Colombia rewards travelers who treat it as several countries stitched together. Bogotá is a cool high-Andes capital at 2,600m, with a colonial old town, a world-class Gold Museum, and Sunday mornings when whole avenues close to cars. A 90-minute flight away, Medellín sits in a green valley of permanent spring, famous less for its weather than for the cable cars and outdoor escalators that turned hillside neighborhoods around. Another short hop and you're on the Caribbean coast, walking the 16th-century ramparts of Cartagena at sunset. Most first-timers underestimate this variance. They assume "Colombia" is one trip and try to add the Amazon, the desert, and the Pacific to ten days, then spend half of it in airports.
The other thing first-timers underestimate is the prep. Colombia is one of the easier countries in the region to travel inside (cheap domestic flights, good city transit, friendly prices, warm hosts) and surprisingly specific to get right. The entry stamp is granted at an officer's discretion, so you have to ask for the days you need. Bogotá's altitude catches people who land and sprint on day one. Street-hailed taxis are best swapped for apps. And the map lies about distances: the country is big and folded by three Andean ranges, so what looks like a short drive is often an overnight bus or a quick flight.

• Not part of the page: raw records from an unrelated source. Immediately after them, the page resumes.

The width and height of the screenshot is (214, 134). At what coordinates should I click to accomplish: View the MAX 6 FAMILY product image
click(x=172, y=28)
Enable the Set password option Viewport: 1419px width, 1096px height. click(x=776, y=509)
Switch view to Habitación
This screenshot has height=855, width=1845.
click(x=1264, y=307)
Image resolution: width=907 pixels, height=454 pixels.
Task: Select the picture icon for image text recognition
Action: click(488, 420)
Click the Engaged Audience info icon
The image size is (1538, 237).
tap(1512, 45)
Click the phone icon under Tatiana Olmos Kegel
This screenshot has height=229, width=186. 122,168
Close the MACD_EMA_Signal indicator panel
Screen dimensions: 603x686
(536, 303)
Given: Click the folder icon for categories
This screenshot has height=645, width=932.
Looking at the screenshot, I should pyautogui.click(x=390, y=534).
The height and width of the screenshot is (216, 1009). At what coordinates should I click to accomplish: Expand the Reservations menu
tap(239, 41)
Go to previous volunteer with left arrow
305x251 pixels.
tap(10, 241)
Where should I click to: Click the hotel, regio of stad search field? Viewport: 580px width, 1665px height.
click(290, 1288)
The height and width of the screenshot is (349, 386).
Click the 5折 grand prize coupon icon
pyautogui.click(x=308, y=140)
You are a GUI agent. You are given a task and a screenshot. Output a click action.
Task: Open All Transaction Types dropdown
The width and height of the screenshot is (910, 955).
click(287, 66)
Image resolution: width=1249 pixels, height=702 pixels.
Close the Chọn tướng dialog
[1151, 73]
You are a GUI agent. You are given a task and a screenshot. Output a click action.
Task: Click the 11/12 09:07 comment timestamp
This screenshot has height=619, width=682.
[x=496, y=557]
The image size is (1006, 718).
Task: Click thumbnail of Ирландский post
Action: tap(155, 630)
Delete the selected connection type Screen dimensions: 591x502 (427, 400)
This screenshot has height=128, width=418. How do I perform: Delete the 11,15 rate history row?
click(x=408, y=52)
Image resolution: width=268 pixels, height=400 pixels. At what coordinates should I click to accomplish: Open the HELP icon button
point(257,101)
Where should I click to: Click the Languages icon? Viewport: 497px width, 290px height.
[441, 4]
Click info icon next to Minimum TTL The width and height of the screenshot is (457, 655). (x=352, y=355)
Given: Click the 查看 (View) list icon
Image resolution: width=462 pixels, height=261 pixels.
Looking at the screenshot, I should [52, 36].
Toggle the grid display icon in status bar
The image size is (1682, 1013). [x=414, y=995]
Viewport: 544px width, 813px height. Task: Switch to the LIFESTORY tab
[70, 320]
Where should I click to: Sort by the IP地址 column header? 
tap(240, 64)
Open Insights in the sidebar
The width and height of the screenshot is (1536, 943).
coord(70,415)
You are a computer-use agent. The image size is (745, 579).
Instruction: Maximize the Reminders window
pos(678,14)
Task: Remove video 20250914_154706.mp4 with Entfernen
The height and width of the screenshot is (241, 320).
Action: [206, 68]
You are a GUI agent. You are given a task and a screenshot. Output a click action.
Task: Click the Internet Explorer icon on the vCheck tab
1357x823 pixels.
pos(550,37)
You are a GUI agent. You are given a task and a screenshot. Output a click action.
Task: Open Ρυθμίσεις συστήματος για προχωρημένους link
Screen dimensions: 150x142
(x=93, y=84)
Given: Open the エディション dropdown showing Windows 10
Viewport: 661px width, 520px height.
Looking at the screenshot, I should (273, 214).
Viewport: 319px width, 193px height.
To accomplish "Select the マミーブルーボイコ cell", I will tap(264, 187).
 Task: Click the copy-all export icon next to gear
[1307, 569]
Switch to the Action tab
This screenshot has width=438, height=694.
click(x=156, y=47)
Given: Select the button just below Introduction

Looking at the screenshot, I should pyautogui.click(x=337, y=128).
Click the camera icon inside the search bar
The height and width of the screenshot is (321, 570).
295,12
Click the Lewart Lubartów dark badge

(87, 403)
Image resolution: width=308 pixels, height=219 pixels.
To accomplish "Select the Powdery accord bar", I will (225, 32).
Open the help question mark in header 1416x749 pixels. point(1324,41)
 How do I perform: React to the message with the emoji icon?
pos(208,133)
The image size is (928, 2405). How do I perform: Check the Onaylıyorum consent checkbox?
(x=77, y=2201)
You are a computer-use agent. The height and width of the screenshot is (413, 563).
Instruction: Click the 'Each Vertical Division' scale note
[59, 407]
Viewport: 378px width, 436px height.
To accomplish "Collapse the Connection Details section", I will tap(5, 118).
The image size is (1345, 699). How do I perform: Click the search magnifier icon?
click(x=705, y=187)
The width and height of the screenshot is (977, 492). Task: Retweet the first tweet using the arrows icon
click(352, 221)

This guide is the planning layer that sits above the day-by-day itineraries. Pick your loop (Bogotá plus Medellín plus Cartagena is the proven first-timer triangle, two to three days each), then add one slower nature stop, the coffee region around Salento or the Caribbean beaches of Tayrona near Santa Marta. Sort the entry stamp, the altitude pacing, and the regional flights before you land, and Colombia delivers a city-and-countryside trip well worth taking.